[Problem to work on]:
Counting every line in the records below that holds "screenshot", give the total and add nothing.

[Material supplied]:
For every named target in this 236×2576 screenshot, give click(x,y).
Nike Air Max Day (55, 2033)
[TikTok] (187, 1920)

--

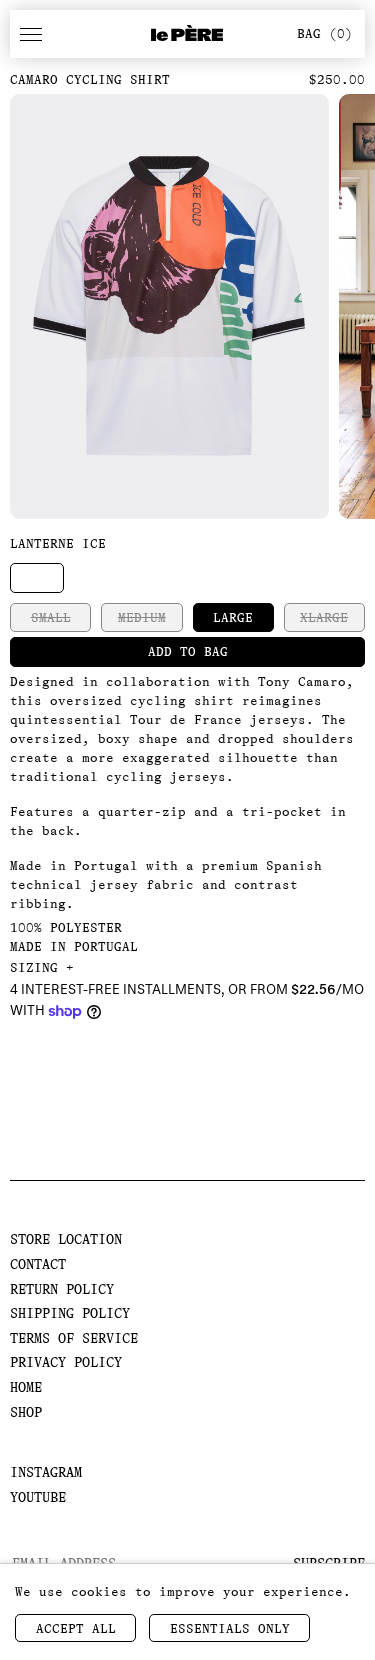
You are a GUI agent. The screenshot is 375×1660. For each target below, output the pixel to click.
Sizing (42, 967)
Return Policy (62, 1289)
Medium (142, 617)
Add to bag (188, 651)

[Solved exercise]:
2